#### [Exercise inputs]
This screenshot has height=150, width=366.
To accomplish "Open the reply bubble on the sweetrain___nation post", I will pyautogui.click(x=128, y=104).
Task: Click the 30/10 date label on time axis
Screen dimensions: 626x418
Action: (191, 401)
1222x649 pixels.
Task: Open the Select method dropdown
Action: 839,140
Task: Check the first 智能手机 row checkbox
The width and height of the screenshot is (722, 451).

#### [Your objective]
Extract every line above that contains the string "screenshot". The match is case-sensitive.

#### [Complete answer]
This screenshot has height=150, width=366.
The width and height of the screenshot is (722, 451).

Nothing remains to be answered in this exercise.